Open Source Business Defined
By webmink on Jan 31, 2006
Matt Asay disagrees with me. I suppose I should wear that as a badge of pride. In an item he wrote for InfoWorld, he mentions that I believe there to be six (yes, it's six, I'll write about them some time) ways to use open source in a company and he accuses Tim O'Reilly and I of semasiology - retrofitting the meaning to suit the word - out of devotion to Web 2.0.
But that's not what I'm about. My approach is as onomasiological as the rest (and I think that's the first octosyllabic word I have had cause to use in a blog entry) - it's a usage of the phrase "open source company" based on the meaning. I do agree with Matt when he says:
Open source implies more than mere use or integration of open source code into one's closed product. To me, "open source" implies liberty with the source, and not simply cost savings by free riding on open source projects. The right expression for this sort of Web 2.0 integration is "Borrowed source" or "Layer IP on top of the source code and forget about it". "Open source" really isn't a good fit, because the code isn't open (Google isn't releasing its Linux modifications, last time I checked) and isn't fundamental to how the customer acquires and interacts with the product.
It's that last phrase where I come unstuck. I have run into precious few customers who are actually interested in the source code for the open source software their supplier intimately engages to deliver the value they purchase. Even most customers of top-tier open source based products like StarOffice or SuSE Linux really aren't interested in the source. It's a supply-side interest, and if it was the lynchpin of a definition it would be susceptible to the sort of tokenism that the manufacturers of routers employ, dropping their source code on a web site and forgetting it. So to Matt's definition of an "open source business":
At its core, the OSI definition speaks to the value of source code access and redistribution. I'd therefore define an open source company as one that has distribution, modification, and evolution of (open access) source code core to its business model and to its financial success.
That seems pretty reasonable superficially, but it has at its heart a deep problem. What makes an open source project succeed is not the licensing rules but rather the governance rules - the rules that decide how the community works, who belongs, who can commit changes and so on. So trying to define an open source business by the same rules that define an open source license then leads to the caveats Matt feels forced to include:
Does this mean that all of its code must be open? No. Does it mean that it can't be a Web 2.0 company that heavily borrows open source code? No.
Instead, I would rather define an "open source business" in a way that recognises that it's the community around the code that matters and not the license that facilitates it.
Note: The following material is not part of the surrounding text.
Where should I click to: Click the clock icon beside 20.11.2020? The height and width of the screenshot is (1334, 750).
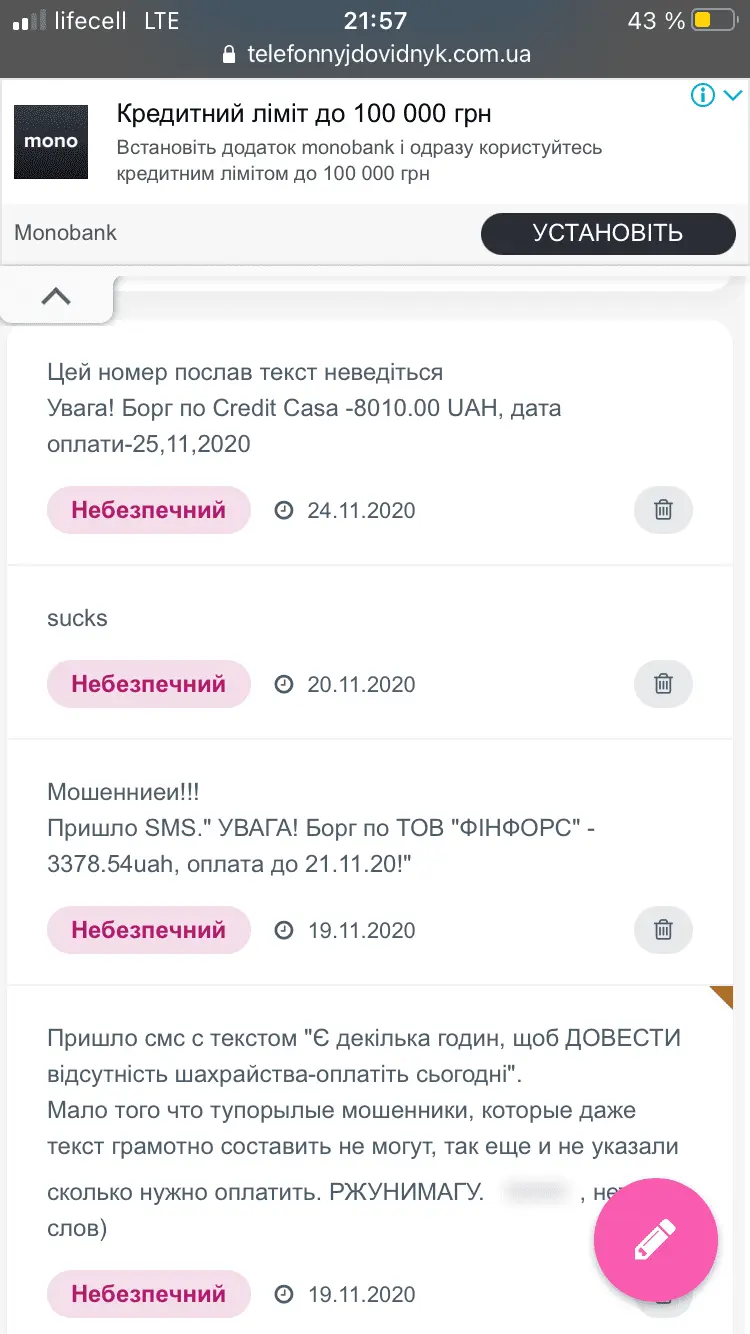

As I've said before, "open source" tags a cycle where a code commons is used by software craftspeople to create a work that meets their needs. In the process they contribute changes back to the code commons (mainly motivated by the desire not to maintain a fork) and the commons is enriched, benefiting all. That "virtuous cycle" is at the heart of successful open source.
Consequently I'm closer to Scott Dietzen here. I would define an open source business as a company that's business model fundamentally depends on open source software and is positively engaged in the "virtuous cycle" of the community from which that software is derived.
That definition leaves room for the business engagement diversity I referred to at the SDForum event. It makes it harder for an end customer to validate the bona fides of an open source company, but it gets to the heart of what open source really means for most of us. The fact a Web 2.0 company doesn't contribute its enhancements to Linux becomes a community violation, not the absence of a source file on its web site.
The definition renders the manufacturers of networking hardware who just dump the source code out of license duty non-players. It draws attention to the non-qualifying status of Microsoft, who despite dabbling with Rotor and other projects still don't fundamentally depend on open source. But it leaves room for many, many others whose focus is not on shipping source to their unwilling customers but on delivering value while playing well with others on the supply side.